• Source extract:
Skip to main content

TensorFlow IO

Project description




TensorFlow I/O

GitHub CI PyPI License Documentation

TensorFlow I/O is a collection of file systems and file formats that are not available in TensorFlow's built-in support. A full list of supported file systems and file formats by TensorFlow I/O can be found here.

The use of tensorflow-io is straightforward with keras. Below is an example to Get Started with TensorFlow with the data processing aspect replaced by tensorflow-io:

import tensorflow as tf
import tensorflow_io as tfio

# Read the MNIST data into the IODataset.
dataset_url = "https://storage.googleapis.com/cvdf-datasets/mnist/"
d_train = tfio.IODataset.from_mnist(
    dataset_url + "train-images-idx3-ubyte.gz",
    dataset_url + "train-labels-idx1-ubyte.gz",
)

# Shuffle the elements of the dataset.
d_train = d_train.shuffle(buffer_size=1024)

# By default image data is uint8, so convert to float32 using map().
d_train = d_train.map(lambda x, y: (tf.image.convert_image_dtype(x, tf.float32), y))

# prepare batches the data just like any other tf.data.Dataset
d_train = d_train.batch(32)

# Build the model.
model = tf.keras.models.Sequential(
    [
        tf.keras.layers.Flatten(input_shape=(28, 28)),
        tf.keras.layers.Dense(512, activation=tf.nn.relu),
        tf.keras.layers.Dropout(0.2),
        tf.keras.layers.Dense(10, activation=tf.nn.softmax),
    ]
)

# Compile the model.
model.compile(
    optimizer="adam", loss="sparse_categorical_crossentropy", metrics=["accuracy"]
)

# Fit the model.
model.fit(d_train, epochs=5, steps_per_epoch=200)

In the above MNIST example, the URL's to access the dataset files are passed directly to the tfio.IODataset.from_mnist API call. This is due to the inherent support that tensorflow-io provides for HTTP/HTTPS file system, thus eliminating the need for downloading and saving datasets on a local directory.

NOTE: Since tensorflow-io is able to detect and uncompress the MNIST dataset automatically if needed, we can pass the URL's for the compressed files (gzip) to the API call as is.

• Required work:
a – Rewrite the TensorFlow I/O page between "# Read the MNIST" and "d_train = d_train.shuffle(buffer_size=1024)", inclusive, using "mnist_url" in place of "dataset_url".
b – In the TensorFlow I/O page's example, how many epochs is the model fit for?
c – Extend the TensorFlow I/O page past its last sentence.

• Material provided:
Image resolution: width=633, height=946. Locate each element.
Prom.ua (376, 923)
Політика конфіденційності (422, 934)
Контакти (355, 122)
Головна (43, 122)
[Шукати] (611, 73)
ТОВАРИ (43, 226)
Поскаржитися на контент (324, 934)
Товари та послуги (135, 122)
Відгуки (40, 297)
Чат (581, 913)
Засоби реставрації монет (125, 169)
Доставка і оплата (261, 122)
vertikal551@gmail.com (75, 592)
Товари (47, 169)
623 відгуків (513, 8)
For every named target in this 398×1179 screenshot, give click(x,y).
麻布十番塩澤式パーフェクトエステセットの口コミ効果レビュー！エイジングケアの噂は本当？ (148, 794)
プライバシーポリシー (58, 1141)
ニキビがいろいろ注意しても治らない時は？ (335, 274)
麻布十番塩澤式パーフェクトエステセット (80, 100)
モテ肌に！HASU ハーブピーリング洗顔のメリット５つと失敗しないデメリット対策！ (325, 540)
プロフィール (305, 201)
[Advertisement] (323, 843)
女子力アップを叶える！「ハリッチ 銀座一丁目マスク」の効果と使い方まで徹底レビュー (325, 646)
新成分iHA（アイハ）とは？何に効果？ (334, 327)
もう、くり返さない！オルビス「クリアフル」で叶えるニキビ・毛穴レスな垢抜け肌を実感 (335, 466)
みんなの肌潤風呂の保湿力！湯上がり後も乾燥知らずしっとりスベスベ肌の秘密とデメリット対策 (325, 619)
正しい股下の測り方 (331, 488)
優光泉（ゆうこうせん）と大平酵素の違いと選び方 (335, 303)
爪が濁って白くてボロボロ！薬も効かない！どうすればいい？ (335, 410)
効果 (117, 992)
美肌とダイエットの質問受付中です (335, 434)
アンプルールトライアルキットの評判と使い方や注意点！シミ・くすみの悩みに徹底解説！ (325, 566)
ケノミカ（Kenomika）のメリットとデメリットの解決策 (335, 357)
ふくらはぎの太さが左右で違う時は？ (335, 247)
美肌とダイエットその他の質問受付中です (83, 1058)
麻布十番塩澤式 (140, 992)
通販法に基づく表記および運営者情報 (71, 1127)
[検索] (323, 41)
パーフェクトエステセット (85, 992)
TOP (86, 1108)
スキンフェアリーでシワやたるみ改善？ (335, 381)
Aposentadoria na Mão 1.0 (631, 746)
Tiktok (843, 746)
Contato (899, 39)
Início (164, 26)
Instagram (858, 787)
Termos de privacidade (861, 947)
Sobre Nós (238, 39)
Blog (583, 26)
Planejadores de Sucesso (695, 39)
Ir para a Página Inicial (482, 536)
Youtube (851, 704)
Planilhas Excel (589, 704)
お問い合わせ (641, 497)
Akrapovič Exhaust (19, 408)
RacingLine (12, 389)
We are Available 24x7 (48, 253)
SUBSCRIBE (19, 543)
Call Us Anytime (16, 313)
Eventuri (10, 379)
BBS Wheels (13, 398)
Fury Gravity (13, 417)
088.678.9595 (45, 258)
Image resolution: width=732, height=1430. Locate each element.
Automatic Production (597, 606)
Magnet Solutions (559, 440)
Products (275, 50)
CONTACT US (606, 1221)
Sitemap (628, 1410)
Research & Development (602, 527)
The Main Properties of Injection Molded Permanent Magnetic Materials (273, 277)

• Outputs:
a –
# Read the MNIST data into the IODataset.
mnist_url = "https://storage.googleapis.com/cvdf-datasets/mnist/"
d_train = tfio.IODataset.from_mnist(
    mnist_url + "train-images-idx3-ubyte.gz",
    mnist_url + "train-labels-idx1-ubyte.gz",
)

# Shuffle the elements of the dataset.
d_train = d_train.shuffle(buffer_size=1024)

b – Five epochs.

c –
Please check the official documentation for more detailed and interesting usages of the package.

Installation

Python Package

The tensorflow-io Python package can be installed with pip directly using:

$ pip install tensorflow-io

People who are a little more adventurous can also try our nightly binaries:

$ pip install tensorflow-io-nightly

To ensure you have a version of TensorFlow that is compatible with TensorFlow-IO, you can specify the tensorflow extra requirement during install:

pip install tensorflow-io[tensorflow]

Similar extras exist for the tensorflow-gpu, tensorflow-cpu and tensorflow-rocm packages.

Docker Images

In addition to the pip packages, the docker images can be used to quickly get started.

For stable builds:

$ docker pull tfsigio/tfio:latest
$ docker run -it --rm --name tfio-latest tfsigio/tfio:latest

For nightly builds:

$ docker pull tfsigio/tfio:nightly
$ docker run -it --rm --name tfio-nightly tfsigio/tfio:nightly

R Package

Once the tensorflow-io Python package has been successfully installed, you can install the development version of the R package from GitHub via the following:

if (!require("remotes")) install.packages("remotes")
remotes::install_github("tensorflow/io", subdir = "R-package")

TensorFlow Version Compatibility

To ensure compatibility with TensorFlow, it is recommended to install a matching version of TensorFlow I/O according to the table below. You can find the list of releases here.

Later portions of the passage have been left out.